### Short problem
In the arctic troubleshooting notes, what exit code does publish return when a --commit upload stalls partway?

--- begin Source document ---

A publish --commit upload stalled partway. Rather than hang, publish exits 75 so a supervisor can treat it as "restart me." Run the same command again; it reads the stats.csv ledger in the dataset and resumes from the last committed month instead of re-uploading what already landed:

export HF_TOKEN=hf_...
until arctic publish --from 2024-01 --to 2024-12 --commit; do
  [ $? -eq 75 ] || break
done

See publishing for the full resume loop.

"needs a binary built with -tags duckdb"

--engine duckdb only works on a binary built with the DuckDB engine. The standard release is pure Go and rejects it with a usage error. Build the cgo variant if you want DuckDB:

make build-duckdb

Confirm which build you have with arctic info: duckdb_available is true only on the cgo build.

"cannot tell comments from submissions by name"

process infers the record type from the file name. Give it an RC_/RS_ name (the dump convention) or a _comments/_submissions name. A renamed file that matches neither is skipped with this note; rename it or pass the original dump.

Disk filled up mid-run

A wide pull writes both the .zst files and the Parquet shards under the data directory at once. Check headroom first with arctic info (disk_free_gb) and arctic catalog --sizes. Split the two trees onto different disks with --raw-dir and --work-dir, and let publish clear its local Parquet after each commit (its default; --keep opts out). See configuration.

Where state lives

The downloaded dumps, the per-entity Parquet, the work scratch, and the SQLite index all sit under the data directory (the XDG default, or ARCTIC_DATA_DIR / --data-dir). To see the resolved paths:

arctic info

--- end Source document ---
--- begin Given entries ---

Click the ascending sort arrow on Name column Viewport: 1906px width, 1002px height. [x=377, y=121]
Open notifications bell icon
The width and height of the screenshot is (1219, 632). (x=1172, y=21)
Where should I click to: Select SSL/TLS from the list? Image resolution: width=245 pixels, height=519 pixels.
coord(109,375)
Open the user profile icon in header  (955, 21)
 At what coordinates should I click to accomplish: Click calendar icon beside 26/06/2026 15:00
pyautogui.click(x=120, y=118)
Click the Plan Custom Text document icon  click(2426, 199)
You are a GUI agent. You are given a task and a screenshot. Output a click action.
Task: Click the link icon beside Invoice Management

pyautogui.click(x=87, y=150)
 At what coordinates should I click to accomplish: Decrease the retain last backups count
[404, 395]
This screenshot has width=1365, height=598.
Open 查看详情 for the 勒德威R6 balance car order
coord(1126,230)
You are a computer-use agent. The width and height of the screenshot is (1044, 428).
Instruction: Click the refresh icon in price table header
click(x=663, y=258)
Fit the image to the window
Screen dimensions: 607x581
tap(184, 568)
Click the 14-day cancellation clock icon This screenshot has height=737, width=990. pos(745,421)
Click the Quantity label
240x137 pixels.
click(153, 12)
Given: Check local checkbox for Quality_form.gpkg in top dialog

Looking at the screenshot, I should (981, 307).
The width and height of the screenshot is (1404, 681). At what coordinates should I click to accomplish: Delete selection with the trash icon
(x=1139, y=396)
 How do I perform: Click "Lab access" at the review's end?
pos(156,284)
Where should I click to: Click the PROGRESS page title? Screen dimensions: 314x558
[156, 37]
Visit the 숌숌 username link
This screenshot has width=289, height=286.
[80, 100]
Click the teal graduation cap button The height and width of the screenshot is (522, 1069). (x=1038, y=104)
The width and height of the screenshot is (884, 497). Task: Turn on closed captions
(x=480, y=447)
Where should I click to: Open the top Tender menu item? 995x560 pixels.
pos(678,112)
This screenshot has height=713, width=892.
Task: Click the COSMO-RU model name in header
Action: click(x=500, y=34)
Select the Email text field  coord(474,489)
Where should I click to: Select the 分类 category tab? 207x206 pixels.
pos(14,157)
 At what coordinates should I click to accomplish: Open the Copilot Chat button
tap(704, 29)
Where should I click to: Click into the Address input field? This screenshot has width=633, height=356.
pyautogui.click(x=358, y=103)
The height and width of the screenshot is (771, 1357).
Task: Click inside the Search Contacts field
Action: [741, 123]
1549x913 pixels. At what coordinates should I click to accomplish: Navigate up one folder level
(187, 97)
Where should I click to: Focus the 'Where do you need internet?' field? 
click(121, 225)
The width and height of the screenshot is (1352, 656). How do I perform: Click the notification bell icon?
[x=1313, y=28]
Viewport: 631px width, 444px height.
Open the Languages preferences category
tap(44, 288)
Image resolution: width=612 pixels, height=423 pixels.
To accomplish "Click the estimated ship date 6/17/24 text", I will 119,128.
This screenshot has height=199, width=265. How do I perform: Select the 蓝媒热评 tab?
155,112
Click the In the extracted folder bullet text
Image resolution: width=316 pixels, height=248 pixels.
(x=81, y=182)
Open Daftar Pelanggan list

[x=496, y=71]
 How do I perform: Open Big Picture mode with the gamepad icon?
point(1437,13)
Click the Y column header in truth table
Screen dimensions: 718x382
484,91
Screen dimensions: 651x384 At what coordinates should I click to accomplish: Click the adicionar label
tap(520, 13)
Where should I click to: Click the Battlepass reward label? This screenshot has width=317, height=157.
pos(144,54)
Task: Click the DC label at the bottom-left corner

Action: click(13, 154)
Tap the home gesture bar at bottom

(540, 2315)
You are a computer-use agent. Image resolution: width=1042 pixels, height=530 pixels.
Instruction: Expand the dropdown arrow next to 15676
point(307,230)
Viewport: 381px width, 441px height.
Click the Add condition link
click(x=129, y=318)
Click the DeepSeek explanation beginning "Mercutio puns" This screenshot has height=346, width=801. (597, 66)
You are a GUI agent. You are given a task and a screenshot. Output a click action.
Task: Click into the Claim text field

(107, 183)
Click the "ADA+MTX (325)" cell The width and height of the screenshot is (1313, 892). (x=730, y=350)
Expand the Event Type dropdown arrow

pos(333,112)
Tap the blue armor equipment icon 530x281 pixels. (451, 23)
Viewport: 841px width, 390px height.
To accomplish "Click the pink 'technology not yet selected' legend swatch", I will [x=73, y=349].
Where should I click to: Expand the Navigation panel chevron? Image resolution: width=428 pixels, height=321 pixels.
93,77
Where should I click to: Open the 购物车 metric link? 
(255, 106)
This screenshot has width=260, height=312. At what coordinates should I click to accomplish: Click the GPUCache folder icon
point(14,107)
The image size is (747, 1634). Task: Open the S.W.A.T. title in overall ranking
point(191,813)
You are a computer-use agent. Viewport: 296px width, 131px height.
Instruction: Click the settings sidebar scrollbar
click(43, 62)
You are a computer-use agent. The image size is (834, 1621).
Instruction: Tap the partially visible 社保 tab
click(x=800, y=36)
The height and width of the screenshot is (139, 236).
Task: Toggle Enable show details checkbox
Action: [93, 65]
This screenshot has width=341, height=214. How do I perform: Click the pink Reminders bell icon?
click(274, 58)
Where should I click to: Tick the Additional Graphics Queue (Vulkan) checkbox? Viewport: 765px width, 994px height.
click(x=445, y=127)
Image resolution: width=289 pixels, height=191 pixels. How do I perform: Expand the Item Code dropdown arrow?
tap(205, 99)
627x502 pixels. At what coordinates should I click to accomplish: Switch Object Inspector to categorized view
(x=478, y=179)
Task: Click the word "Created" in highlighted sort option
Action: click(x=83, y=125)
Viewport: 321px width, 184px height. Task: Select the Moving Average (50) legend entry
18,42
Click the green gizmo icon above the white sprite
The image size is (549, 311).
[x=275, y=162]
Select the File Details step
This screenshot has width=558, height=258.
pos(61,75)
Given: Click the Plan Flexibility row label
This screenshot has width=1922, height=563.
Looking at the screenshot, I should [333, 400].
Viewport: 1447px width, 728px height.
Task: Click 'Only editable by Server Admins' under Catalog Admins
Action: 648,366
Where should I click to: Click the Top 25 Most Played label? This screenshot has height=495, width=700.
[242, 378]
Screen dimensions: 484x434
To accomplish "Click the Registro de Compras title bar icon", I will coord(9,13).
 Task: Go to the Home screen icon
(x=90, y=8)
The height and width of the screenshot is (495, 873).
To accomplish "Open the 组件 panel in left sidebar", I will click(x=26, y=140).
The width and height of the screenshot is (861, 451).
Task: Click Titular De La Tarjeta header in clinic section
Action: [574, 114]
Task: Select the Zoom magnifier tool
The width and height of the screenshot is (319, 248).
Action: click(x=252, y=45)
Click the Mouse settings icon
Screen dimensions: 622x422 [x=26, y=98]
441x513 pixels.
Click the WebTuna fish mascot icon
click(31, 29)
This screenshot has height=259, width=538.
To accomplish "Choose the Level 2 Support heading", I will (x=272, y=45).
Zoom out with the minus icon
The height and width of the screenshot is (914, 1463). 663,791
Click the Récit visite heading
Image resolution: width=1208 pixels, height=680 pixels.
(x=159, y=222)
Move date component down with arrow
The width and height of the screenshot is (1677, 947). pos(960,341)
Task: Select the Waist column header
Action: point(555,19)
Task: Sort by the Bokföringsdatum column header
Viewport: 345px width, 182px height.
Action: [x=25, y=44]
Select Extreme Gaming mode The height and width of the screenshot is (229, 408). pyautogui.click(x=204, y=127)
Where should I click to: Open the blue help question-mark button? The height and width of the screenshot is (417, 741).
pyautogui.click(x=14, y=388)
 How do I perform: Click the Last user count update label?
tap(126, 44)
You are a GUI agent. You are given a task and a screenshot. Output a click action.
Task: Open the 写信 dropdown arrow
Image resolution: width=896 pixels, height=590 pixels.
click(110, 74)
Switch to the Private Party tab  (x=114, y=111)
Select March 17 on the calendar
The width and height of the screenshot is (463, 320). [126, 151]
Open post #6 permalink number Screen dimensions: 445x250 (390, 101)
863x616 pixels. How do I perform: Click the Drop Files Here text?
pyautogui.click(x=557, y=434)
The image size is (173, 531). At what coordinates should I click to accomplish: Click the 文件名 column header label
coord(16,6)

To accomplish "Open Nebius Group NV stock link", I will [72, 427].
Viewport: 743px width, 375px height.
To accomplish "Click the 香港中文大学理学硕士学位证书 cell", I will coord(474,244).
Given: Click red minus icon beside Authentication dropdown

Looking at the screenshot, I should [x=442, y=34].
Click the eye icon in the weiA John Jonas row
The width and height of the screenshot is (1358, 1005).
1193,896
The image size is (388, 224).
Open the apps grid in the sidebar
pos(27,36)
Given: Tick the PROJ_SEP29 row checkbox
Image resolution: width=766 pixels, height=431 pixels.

--- end Given entries ---

### Response below
75